The successful test of the hyperloop transit concept could lead to significant changes in U.S. housing patterns.
Current transportation methods limit the distance that people can reasonably commute to get to work in urban or suburban settings. Higher density populations, along with urban sprawl, creates congestion on road ways.
Various factors lead to accelerating land cost, and denser housing that is often high-rise in nature.
The successful adaption of the hyperloop may change that, and that future could be coming soon.
“Rural areas cover 97 percent of the nation’s land area but contain 19.3 percent of the population (about 60 million people),” said the U.S. Census Bureau Director John H. Thompson, in a Dec 8, 2016 statement.
It’s currently those rural areas where manufactured homes have tended to be most used, due in part to the failure of the Department of Housing and Urban Development (HUD) Office of Manufactured Housing Program’s in applying the enhanced preemption under the Manufactured Housing Improvement Act of 2000.

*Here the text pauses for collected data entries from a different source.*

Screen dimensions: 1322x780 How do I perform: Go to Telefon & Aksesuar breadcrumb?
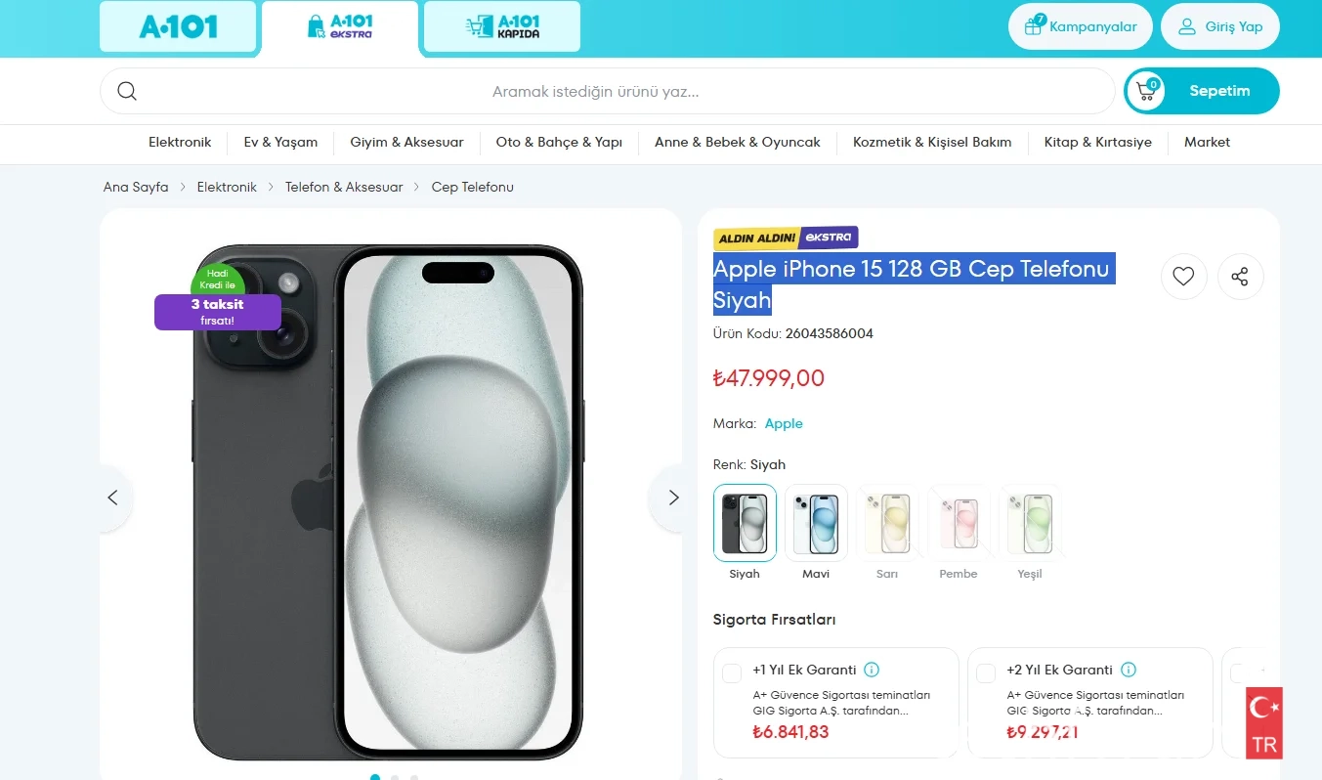(x=344, y=187)
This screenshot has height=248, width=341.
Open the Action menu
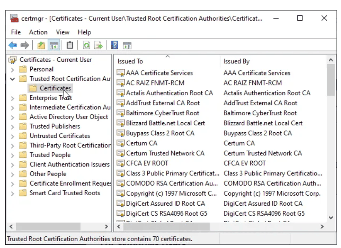38,32
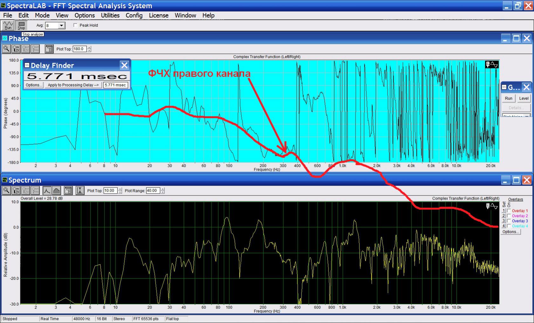Screen dimensions: 534x323
Task: Zoom in 2X on the Phase plot
Action: tap(16, 49)
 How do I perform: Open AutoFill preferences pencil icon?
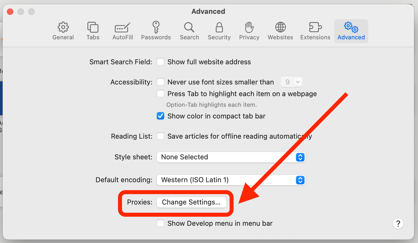click(x=123, y=27)
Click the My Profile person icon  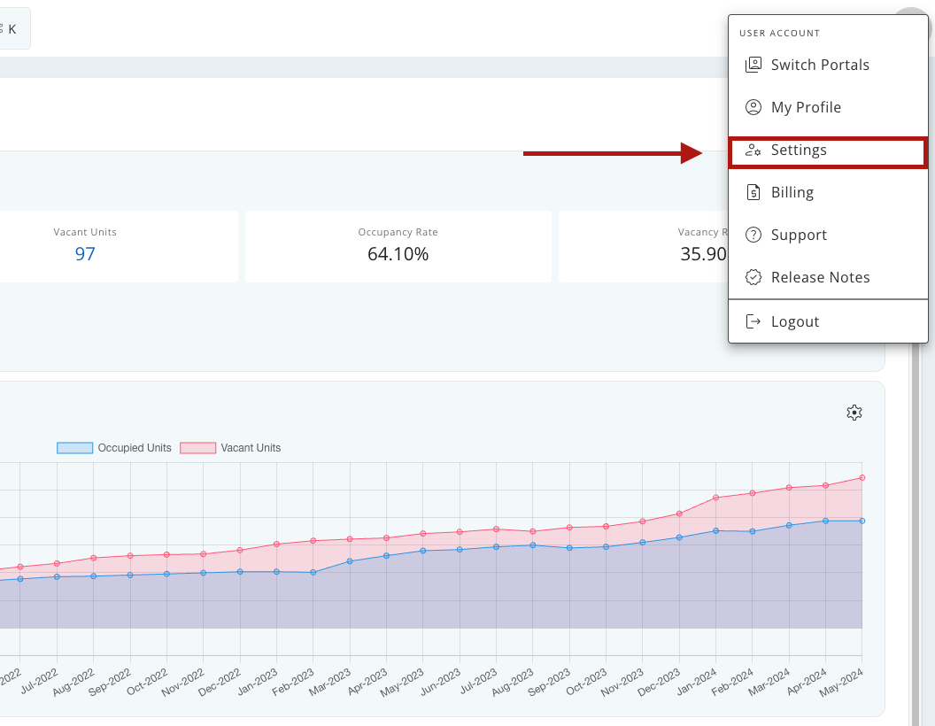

Industry Leader Sounds Off on Hyperloop and MH
“Technological advances that link regions and people can create new markets and expand existing ones,” said Mark Weiss, JD, President and CEO of the Manufactured Housing Association for Regulatory Reform.
“Much like the automobile gave rise to suburban bedroom communities that made homeownership affordable for millions of Americans, emerging high-speed transportation technologies could spur the development of extensive new communities — incorporating even more affordable manufactured housing — linked to one or more major commercial centers,” Weiss said.
The Politics of Hyperloop?
The potential for emerging technologies to open up more housing options is one not to be missed.
South Korea, China, Europe, India, and California are among the places reportedly considering how the hyperloop or high-speed rail could be deployed in the near term.
But the regulatory and environmental hoops in California are a cautionary signal.
The new regulatory easing mentality of the Trump Administration may influence such resistance, especially as California along with other states with high priced real estate struggle to deal with their growing affordable housing crisis. ## (News.)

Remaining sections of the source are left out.